[Start of DATA ENTRIES]

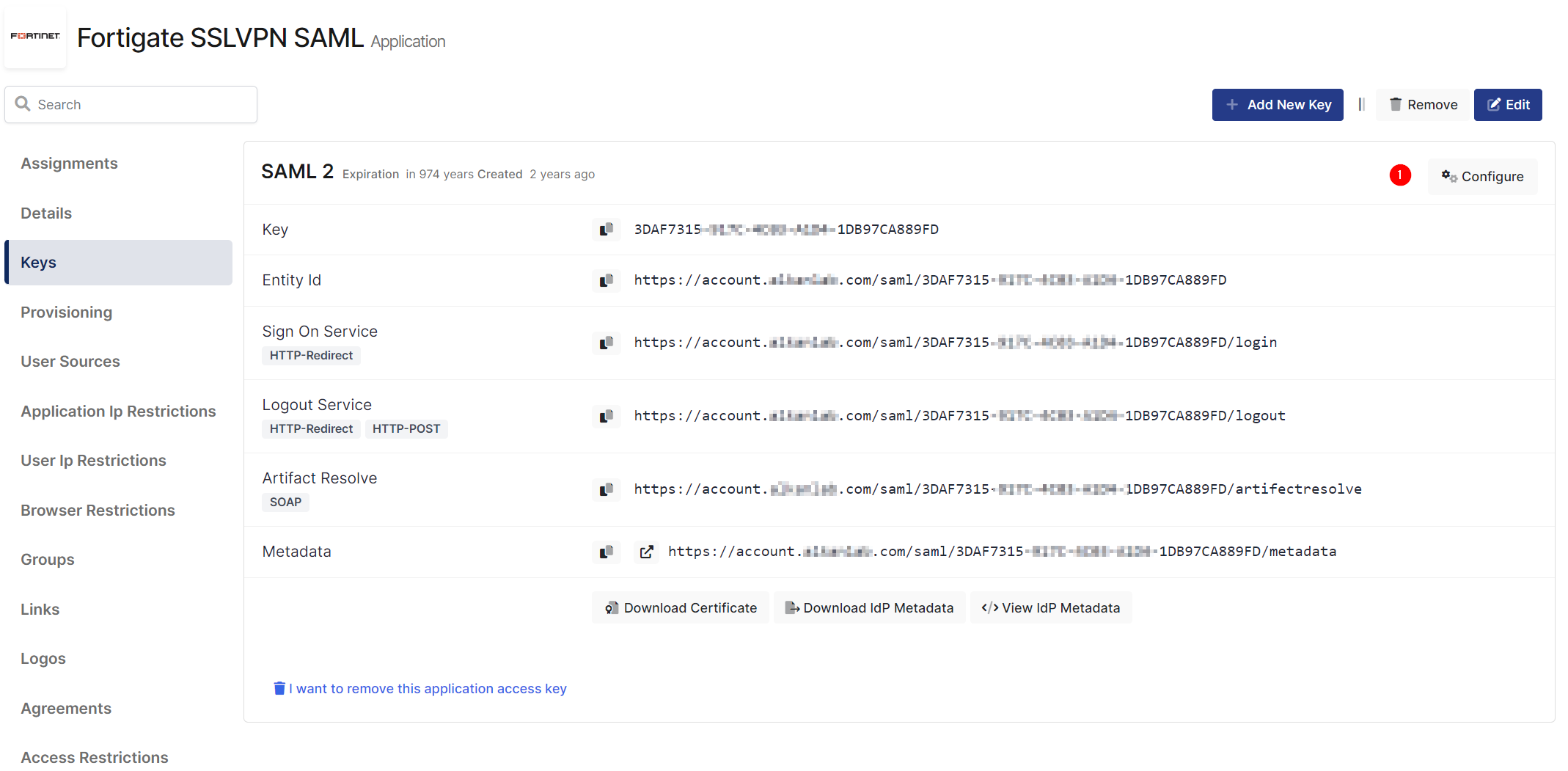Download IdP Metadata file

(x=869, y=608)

[End of DATA ENTRIES]
[Start of DATA ENTRIES]

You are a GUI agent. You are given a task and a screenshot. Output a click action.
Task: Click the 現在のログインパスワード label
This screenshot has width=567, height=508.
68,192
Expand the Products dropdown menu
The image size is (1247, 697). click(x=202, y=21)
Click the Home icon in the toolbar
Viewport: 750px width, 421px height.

[End of DATA ENTRIES]
[Start of DATA ENTRIES]

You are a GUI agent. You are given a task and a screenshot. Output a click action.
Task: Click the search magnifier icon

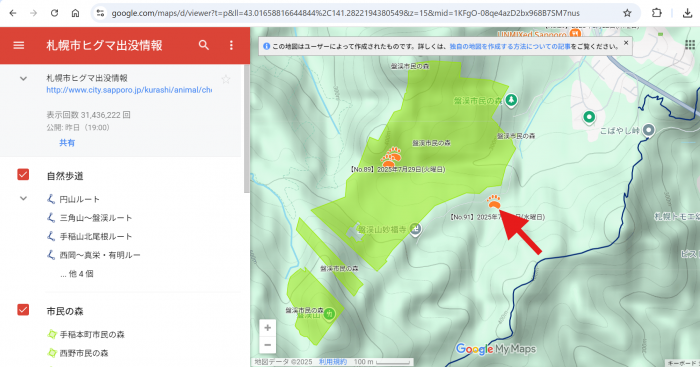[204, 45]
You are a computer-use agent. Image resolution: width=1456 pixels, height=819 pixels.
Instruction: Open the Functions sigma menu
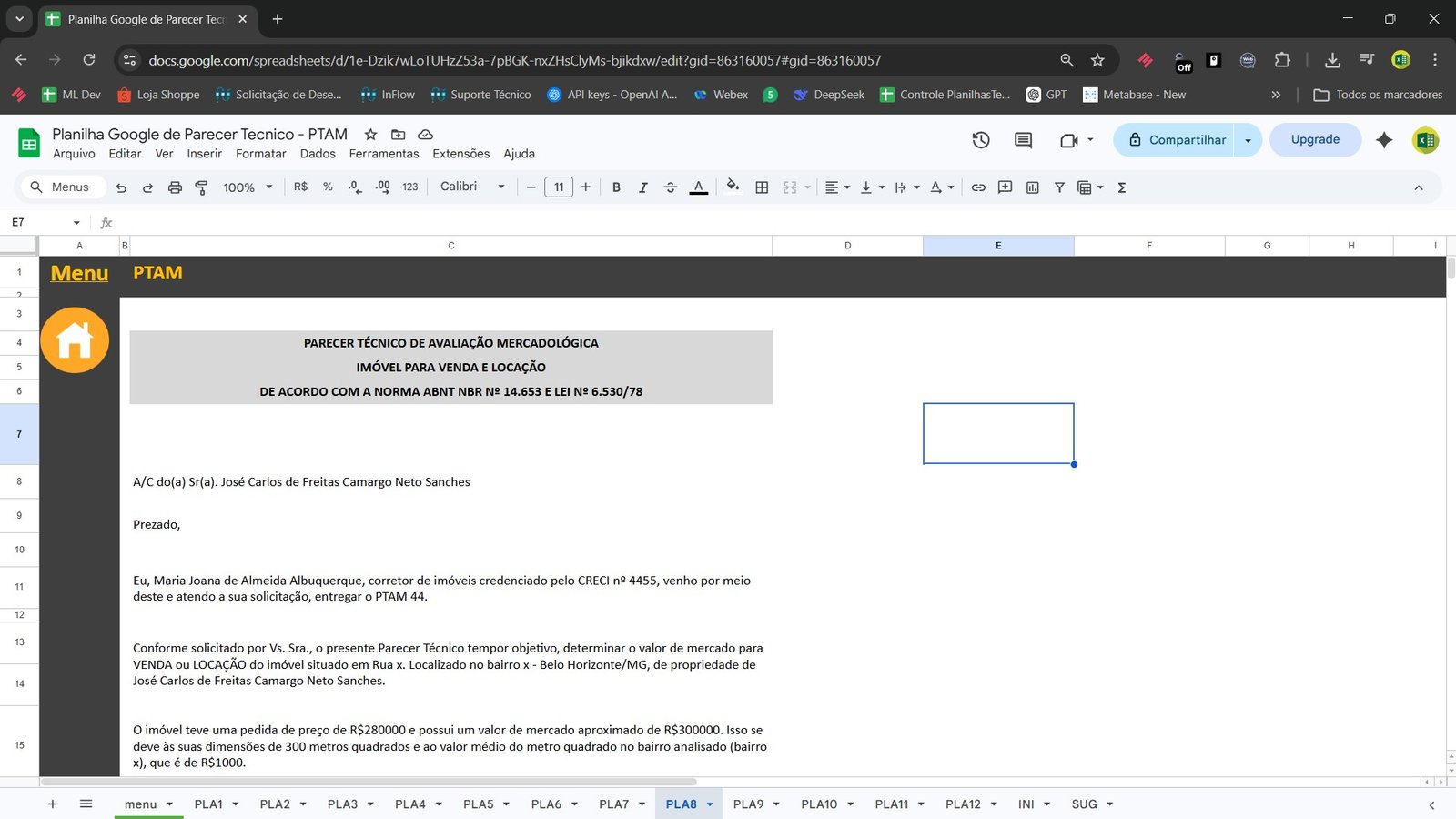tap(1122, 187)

[End of DATA ENTRIES]

PROBLEM DETAILS
Turn the listing from the line with "Click the Home icon in the toolbar" up to and including the line with "Viewport: 750px width, 421px height." into a Markdown table with the columns Row and Listing line, leaving out any blank lines.

EXERCISE RESULT
| Row | Listing line |
|---|---|
| 1 | Click the Home icon in the toolbar |
| 2 | Viewport: 750px width, 421px height. |